Items from a dataset
==========
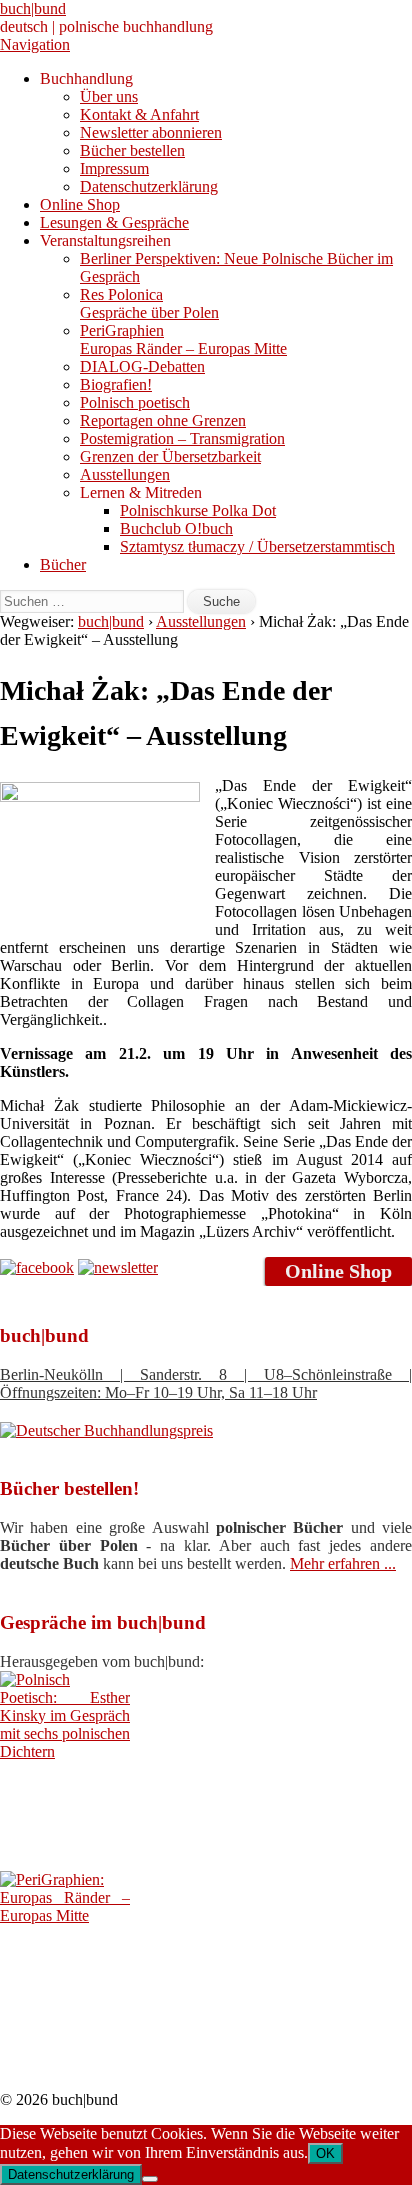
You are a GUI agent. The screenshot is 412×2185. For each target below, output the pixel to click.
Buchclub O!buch (176, 528)
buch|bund (33, 8)
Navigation (35, 44)
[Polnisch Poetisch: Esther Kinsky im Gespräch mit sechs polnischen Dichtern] (65, 1751)
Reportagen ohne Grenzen (163, 420)
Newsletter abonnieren (151, 132)
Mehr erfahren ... (343, 1563)
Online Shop (80, 204)
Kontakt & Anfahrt (139, 114)
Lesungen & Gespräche (114, 222)
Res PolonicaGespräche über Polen (149, 303)
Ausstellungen (125, 474)
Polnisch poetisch (135, 402)
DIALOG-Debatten (142, 366)
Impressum (114, 168)
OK (325, 2153)
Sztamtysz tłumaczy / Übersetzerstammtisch (257, 546)
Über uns (109, 96)
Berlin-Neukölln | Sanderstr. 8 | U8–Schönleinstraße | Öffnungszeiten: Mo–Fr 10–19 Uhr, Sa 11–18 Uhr (206, 1383)
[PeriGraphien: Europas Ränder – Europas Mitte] (65, 1915)
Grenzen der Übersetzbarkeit (170, 456)
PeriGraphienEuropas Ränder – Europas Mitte (183, 339)
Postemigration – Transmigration (182, 438)
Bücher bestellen (132, 150)
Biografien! (116, 384)
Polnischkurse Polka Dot (198, 510)
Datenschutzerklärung (149, 186)
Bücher (63, 564)
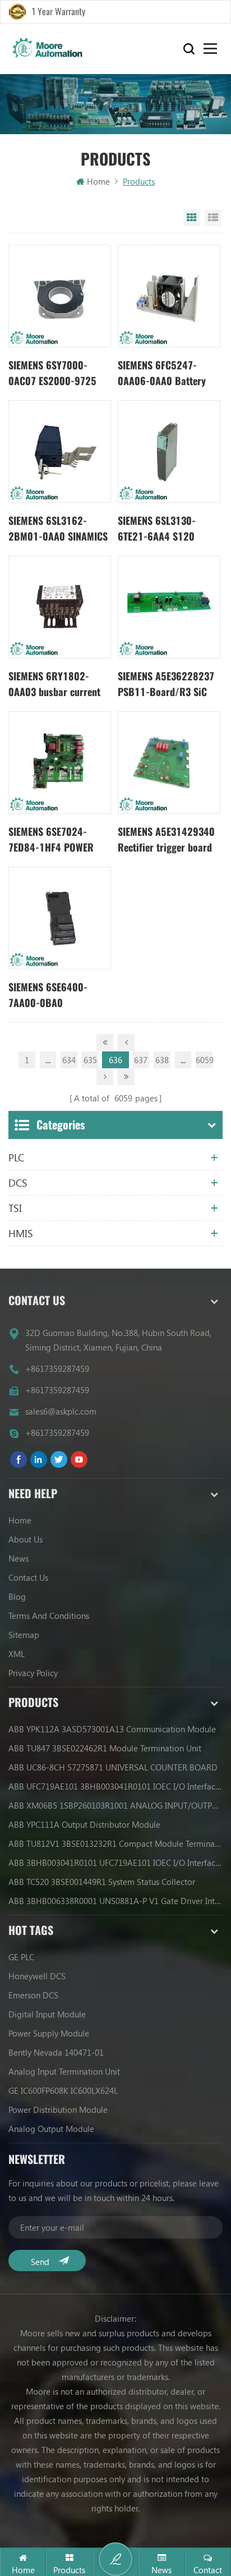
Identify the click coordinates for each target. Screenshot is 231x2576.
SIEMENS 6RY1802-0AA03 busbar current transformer (54, 684)
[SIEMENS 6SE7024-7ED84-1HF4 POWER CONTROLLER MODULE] (59, 762)
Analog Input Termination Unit (64, 2071)
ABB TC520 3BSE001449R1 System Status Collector (101, 1881)
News (18, 1558)
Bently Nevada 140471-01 (56, 2052)
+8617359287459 (57, 1368)
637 (140, 1059)
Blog (17, 1596)
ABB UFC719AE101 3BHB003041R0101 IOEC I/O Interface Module (115, 1786)
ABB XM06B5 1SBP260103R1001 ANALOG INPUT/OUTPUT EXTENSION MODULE (115, 1805)
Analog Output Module (51, 2128)
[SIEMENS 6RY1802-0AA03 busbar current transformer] (59, 607)
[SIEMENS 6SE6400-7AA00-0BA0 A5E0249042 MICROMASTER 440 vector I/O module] (59, 918)
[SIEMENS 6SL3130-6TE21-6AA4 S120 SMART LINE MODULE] (169, 451)
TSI (15, 1208)
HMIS (20, 1233)
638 (162, 1059)
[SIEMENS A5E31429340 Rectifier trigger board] (169, 762)
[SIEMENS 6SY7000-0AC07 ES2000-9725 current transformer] (59, 296)
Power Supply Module (48, 2033)
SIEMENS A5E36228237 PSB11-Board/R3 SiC (166, 684)
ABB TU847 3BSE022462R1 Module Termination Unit (104, 1748)
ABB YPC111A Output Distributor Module (84, 1824)
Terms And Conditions (48, 1615)
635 (90, 1059)
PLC (16, 1157)
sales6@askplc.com (60, 1411)
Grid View (191, 217)
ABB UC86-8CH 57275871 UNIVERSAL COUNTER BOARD (113, 1767)
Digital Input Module (47, 2014)
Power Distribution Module (58, 2109)
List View (213, 217)
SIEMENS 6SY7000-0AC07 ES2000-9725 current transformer (52, 373)
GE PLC (21, 1956)
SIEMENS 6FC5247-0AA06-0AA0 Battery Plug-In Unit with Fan (162, 373)
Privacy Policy (33, 1672)
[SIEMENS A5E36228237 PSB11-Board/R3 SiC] (169, 607)
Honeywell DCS (37, 1976)
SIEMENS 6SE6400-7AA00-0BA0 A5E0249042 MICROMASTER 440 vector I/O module (48, 995)
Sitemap (23, 1634)
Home (98, 181)
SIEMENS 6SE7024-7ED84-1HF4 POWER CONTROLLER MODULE (54, 840)
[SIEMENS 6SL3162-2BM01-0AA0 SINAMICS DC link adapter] (59, 451)
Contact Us (28, 1577)
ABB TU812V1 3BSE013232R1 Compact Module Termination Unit (115, 1843)
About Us (25, 1539)
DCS (17, 1182)
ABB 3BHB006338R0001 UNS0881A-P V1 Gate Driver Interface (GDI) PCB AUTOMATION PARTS (115, 1900)
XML (16, 1653)
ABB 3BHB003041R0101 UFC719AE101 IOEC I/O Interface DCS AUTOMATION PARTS (115, 1862)
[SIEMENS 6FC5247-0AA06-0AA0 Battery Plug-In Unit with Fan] (169, 296)
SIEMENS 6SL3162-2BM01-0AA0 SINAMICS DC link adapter (58, 529)
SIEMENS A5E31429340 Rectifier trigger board (166, 839)
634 (69, 1059)
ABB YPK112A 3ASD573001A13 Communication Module (112, 1729)
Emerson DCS (33, 1995)
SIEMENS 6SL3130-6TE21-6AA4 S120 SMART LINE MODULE (161, 529)
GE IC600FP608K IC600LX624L (63, 2090)
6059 (204, 1059)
==========
§ **Try it**:
Print again the lines of the entries above that fall between the line holding "ABB TU812V1 3BSE013232R1" and the line holding "ABB 3BHB003041R0101 UFC719AE101", inclusive, exactly as they stand.

§ **Result of this task**:
ABB TU812V1 3BSE013232R1 Compact Module Termination Unit (115, 1843)
About Us (25, 1539)
DCS (17, 1182)
ABB 3BHB006338R0001 UNS0881A-P V1 Gate Driver Interface (GDI) PCB AUTOMATION PARTS (115, 1900)
XML (16, 1653)
ABB 3BHB003041R0101 UFC719AE101 IOEC I/O Interface DCS AUTOMATION PARTS (115, 1862)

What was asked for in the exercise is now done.